OAKLEY -- As a young mother with a special-needs child, Laura Hernandez was feeling "alone and isolated." She had no real support and no outlet away from her special needs child or her other children.
To add to her complications, English is her second language, and she had a hard time finding those who shared her concerns or help in dealing with her children now and in the future.
When she heard about the "Grupo de Apoyo para Padres" several months ago, Hernandez decided she was the perfect candidate for the parents support group. Like many parents of children with disabilities, she had a hard time coping with the stress of parenting a special-needs child, but upon graduation from the 10-week course in Oakley, she found the inspiration she needed, as well as friendships that she hopes will provide continued support.
"What I found in this class will not only help me succeed as a parent but help my child become a better citizen," said Hernandez, an Antioch resident.
Mireya Barajas, and her 2½-year-old son Maxiliano, attended the classes to help her deal with stressful situations. With another child soon on the way, Barajas will have her hands full with two small children.
"The program really helps with teaching patience," Barajas said.

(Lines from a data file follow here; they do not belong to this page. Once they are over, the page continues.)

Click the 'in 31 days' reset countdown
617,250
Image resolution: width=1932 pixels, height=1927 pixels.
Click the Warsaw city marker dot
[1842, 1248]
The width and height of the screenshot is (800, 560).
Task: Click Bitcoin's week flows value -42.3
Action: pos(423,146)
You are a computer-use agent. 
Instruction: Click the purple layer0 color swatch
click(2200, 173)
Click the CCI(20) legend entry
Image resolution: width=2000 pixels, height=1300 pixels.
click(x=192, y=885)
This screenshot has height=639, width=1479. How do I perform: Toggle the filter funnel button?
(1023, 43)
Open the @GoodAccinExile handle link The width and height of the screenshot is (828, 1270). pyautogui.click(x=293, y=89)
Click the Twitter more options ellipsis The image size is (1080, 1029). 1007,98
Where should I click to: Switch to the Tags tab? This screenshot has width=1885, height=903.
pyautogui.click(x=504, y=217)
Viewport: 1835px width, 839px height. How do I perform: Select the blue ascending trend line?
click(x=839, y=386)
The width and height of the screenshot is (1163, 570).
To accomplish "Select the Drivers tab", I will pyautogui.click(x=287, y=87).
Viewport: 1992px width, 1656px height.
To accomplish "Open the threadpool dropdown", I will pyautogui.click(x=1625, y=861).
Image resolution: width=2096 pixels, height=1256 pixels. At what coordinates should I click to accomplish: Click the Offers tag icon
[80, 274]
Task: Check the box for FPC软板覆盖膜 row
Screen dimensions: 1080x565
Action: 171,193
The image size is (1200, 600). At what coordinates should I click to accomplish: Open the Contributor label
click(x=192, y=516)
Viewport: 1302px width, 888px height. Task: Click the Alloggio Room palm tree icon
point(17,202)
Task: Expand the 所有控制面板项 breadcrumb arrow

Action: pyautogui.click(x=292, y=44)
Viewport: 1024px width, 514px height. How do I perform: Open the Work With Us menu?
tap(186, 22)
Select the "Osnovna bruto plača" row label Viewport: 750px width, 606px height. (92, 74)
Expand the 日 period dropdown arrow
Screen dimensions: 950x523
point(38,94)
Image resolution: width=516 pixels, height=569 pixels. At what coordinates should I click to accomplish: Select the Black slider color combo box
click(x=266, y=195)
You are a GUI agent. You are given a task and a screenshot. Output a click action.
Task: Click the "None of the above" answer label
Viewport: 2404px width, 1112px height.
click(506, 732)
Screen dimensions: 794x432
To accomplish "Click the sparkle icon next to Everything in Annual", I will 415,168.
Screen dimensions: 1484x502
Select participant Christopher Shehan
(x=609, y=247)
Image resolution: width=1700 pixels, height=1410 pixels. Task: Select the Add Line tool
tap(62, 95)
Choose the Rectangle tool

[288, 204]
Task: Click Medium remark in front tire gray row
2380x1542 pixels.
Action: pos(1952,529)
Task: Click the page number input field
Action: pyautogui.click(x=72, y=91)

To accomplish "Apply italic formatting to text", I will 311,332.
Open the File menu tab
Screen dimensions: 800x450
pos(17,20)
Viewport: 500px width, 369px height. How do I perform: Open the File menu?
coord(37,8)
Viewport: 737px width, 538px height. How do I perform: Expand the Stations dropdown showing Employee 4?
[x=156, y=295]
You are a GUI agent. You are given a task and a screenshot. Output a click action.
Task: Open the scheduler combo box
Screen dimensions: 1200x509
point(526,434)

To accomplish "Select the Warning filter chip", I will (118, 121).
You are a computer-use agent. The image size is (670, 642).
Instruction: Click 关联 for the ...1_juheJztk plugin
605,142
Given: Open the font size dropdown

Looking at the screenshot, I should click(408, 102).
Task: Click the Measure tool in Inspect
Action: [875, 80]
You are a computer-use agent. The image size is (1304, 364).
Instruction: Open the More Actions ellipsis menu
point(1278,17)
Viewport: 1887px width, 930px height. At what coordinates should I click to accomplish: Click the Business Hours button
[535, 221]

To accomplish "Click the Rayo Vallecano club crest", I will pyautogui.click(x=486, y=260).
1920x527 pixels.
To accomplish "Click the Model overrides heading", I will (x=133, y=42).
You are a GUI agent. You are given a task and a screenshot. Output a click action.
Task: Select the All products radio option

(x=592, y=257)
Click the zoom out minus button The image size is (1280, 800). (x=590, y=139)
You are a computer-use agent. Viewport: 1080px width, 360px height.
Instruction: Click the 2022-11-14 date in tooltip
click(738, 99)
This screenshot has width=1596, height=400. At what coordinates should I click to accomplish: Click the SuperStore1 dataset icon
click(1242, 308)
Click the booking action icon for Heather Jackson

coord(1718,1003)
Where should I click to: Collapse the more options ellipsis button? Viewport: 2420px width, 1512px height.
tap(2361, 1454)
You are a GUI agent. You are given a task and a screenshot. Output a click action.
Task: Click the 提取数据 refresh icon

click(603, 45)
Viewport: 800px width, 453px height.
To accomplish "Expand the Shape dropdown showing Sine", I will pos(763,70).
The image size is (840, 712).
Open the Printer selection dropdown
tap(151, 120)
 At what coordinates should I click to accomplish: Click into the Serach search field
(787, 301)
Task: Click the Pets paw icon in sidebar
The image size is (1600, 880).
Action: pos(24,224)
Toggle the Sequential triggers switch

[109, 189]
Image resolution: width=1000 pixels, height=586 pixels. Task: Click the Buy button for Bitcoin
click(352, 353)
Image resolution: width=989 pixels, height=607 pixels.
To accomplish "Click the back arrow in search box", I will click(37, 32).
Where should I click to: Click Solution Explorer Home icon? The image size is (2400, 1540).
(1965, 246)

She finds it useful to learn about the different stages a child goes through, explaining they may act this way now but change within the next couple of years. As a parent, she feels better understanding the stages of change and how to cope with them.
The program, provided free by Care Parent Network along with two other county organizations, Contra Costa County First 5 and Counseling Options and Parent Education (COPE), was developed to help parents garner the power of positive parenting, to help raise confident, competent and resilient children.
"This course isn't teaching anything new but helping the parents internalize and remember to use the parenting skills they already have," said Cathy Botello of COPE, whose organization helped to develop the Triple P-Positive Parenting Program that the parent support group uses.
Botello explains that the program is all about planning. "Some parents dread the idea of taking their special needs children out into public situations," she said. "The program teaches parents to prepare for the high-risk settings by making simple decisions. For example, bringing something to distract the child when they might otherwise get too stressed."
Botello said a program like this, which specializes in working Latino families, could not be possible without organizers like Angela Gattis, a Care Parent Network family support specialist who runs the "Grupo de Apoyo para Padres" program. Gattis is bilingual and can help the Spanish-speaking parents understand the program better.
This program is at a close but will continue again in the spring. All three organizations offer help for families, not only with special needs children but also with a wide array of needs.